<<<<

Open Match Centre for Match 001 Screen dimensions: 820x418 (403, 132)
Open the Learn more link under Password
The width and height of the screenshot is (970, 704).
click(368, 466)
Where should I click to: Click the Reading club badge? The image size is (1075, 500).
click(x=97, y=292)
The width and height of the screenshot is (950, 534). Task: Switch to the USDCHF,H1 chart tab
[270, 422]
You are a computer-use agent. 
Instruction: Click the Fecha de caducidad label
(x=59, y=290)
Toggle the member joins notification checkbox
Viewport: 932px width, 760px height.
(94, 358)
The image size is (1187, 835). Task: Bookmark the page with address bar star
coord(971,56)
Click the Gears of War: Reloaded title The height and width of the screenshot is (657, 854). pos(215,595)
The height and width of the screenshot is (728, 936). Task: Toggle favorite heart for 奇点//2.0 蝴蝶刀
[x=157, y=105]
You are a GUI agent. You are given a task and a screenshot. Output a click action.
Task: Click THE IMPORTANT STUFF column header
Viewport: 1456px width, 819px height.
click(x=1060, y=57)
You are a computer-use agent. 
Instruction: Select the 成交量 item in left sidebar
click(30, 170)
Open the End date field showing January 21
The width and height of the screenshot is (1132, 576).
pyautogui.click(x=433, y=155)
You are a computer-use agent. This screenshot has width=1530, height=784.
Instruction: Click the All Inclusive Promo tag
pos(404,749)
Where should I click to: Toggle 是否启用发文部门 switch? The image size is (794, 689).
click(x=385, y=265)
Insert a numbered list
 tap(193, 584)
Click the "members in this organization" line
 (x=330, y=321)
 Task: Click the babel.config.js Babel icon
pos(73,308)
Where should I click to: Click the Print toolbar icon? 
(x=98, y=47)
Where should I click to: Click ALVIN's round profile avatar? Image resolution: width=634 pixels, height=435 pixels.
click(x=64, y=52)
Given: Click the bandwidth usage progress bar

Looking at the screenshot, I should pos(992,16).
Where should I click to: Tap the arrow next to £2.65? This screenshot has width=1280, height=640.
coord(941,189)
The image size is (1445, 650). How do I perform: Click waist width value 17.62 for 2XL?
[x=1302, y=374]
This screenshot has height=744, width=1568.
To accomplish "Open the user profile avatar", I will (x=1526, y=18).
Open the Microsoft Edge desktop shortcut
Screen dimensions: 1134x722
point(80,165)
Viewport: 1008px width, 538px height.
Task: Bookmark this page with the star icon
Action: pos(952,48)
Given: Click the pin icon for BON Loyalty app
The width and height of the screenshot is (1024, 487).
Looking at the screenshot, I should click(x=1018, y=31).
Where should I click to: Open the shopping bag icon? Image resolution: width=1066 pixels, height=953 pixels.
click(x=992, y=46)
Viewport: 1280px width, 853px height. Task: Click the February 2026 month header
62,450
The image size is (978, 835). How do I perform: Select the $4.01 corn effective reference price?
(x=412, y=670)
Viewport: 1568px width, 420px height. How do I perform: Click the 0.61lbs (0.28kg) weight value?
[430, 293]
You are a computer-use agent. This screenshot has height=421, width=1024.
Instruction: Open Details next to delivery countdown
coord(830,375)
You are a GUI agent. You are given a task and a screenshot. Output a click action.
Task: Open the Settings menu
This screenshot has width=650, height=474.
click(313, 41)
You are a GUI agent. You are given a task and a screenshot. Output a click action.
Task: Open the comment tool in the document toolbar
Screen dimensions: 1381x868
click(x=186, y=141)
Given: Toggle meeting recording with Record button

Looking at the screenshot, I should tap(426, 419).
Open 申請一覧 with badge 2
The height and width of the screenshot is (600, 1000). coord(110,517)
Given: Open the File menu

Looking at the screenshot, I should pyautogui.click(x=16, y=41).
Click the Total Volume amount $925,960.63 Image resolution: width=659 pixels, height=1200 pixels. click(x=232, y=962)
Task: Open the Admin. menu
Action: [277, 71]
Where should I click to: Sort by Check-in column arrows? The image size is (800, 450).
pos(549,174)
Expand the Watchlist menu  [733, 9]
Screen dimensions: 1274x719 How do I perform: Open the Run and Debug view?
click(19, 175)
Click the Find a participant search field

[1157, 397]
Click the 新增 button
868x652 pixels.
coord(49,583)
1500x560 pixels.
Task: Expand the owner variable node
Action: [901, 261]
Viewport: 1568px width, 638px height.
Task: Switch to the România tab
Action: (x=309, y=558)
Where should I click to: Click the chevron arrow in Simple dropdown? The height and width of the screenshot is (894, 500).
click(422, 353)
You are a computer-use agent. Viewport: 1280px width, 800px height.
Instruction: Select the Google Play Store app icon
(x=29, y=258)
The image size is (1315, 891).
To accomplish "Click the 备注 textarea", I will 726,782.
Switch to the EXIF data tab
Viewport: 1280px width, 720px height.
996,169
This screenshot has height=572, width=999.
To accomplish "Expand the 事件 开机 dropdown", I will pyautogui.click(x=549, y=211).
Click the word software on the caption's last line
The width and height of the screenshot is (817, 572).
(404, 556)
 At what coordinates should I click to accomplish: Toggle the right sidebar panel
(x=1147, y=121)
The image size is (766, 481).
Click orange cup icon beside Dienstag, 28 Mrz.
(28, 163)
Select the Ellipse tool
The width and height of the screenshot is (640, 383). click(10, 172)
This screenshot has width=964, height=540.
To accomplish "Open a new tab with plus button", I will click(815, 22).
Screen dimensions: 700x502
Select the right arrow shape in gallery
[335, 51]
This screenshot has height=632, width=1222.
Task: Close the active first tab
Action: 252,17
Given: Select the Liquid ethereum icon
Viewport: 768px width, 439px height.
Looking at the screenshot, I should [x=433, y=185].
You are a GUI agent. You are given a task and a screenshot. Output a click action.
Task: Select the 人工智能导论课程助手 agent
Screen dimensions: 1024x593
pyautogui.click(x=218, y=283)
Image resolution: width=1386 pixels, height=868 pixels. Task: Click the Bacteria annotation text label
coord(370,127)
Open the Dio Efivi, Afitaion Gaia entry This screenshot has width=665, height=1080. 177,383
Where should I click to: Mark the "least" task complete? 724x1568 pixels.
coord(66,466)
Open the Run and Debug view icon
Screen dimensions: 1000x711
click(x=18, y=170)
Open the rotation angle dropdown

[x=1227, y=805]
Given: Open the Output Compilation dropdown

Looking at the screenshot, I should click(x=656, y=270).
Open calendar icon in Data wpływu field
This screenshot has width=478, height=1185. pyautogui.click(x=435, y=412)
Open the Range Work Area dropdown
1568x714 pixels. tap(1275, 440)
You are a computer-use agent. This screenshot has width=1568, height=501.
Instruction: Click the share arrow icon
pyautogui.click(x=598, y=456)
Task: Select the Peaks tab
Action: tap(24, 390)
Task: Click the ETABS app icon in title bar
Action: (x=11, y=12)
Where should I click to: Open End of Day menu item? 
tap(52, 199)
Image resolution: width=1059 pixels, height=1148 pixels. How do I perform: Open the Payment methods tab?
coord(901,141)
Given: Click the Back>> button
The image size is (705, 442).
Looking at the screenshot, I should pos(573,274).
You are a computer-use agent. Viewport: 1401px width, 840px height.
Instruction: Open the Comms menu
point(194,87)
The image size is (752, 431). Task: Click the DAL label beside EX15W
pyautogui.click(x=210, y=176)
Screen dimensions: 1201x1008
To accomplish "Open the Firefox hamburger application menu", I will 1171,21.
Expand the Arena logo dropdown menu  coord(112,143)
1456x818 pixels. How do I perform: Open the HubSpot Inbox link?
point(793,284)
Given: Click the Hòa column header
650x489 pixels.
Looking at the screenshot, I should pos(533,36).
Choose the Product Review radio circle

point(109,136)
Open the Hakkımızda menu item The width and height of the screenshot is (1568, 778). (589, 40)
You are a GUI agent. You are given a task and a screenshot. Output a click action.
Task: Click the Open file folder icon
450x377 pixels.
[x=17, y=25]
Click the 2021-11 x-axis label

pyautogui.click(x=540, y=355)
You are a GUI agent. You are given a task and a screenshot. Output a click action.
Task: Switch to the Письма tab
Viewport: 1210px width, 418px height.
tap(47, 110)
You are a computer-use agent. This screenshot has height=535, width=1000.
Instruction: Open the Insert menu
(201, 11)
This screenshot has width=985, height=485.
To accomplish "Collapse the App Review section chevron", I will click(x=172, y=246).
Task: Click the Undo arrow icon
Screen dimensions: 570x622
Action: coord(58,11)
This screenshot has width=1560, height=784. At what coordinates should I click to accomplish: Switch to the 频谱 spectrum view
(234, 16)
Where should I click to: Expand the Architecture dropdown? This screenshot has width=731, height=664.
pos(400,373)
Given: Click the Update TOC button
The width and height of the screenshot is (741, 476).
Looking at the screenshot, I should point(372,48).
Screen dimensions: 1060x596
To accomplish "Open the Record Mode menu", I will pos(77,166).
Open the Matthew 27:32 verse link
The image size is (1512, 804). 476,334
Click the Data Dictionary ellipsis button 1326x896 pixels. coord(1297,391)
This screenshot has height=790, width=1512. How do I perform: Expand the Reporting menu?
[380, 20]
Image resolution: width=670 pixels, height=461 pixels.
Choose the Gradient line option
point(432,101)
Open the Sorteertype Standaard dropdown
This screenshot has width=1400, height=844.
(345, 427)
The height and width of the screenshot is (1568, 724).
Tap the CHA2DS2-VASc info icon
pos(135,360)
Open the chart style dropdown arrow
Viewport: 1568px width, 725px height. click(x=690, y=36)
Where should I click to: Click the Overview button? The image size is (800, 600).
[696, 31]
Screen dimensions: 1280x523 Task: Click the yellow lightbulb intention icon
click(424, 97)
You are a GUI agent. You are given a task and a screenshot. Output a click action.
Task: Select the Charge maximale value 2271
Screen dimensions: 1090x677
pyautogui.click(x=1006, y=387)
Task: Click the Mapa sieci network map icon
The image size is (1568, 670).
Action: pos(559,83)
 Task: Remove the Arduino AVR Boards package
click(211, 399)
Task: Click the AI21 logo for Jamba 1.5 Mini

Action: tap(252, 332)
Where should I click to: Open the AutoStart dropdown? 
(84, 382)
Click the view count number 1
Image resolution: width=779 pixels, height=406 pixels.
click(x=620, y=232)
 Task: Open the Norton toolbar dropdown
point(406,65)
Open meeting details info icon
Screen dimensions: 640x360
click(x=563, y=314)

>>>>

## WHAT THE TASK REQUIRES:
Both end lines included, restate word for word the lines above from the line with "Click the 新增 button" to the line with "Screen dimensions: 700x502", and nothing else.

## OUTPUT FOR THIS EXERCISE:
Click the 新增 button
868x652 pixels.
coord(49,583)
1500x560 pixels.
Task: Expand the owner variable node
Action: [901, 261]
Viewport: 1568px width, 638px height.
Task: Switch to the România tab
Action: (x=309, y=558)
Where should I click to: Click the chevron arrow in Simple dropdown? The height and width of the screenshot is (894, 500).
click(422, 353)
You are a computer-use agent. Viewport: 1280px width, 800px height.
Instruction: Select the Google Play Store app icon
(x=29, y=258)
The image size is (1315, 891).
To accomplish "Click the 备注 textarea", I will 726,782.
Switch to the EXIF data tab
Viewport: 1280px width, 720px height.
996,169
This screenshot has height=572, width=999.
To accomplish "Expand the 事件 开机 dropdown", I will pyautogui.click(x=549, y=211).
Click the word software on the caption's last line
The width and height of the screenshot is (817, 572).
(404, 556)
 At what coordinates should I click to accomplish: Toggle the right sidebar panel
(x=1147, y=121)
The image size is (766, 481).
Click orange cup icon beside Dienstag, 28 Mrz.
(28, 163)
Select the Ellipse tool
The width and height of the screenshot is (640, 383). click(10, 172)
This screenshot has width=964, height=540.
To accomplish "Open a new tab with plus button", I will click(815, 22).
Screen dimensions: 700x502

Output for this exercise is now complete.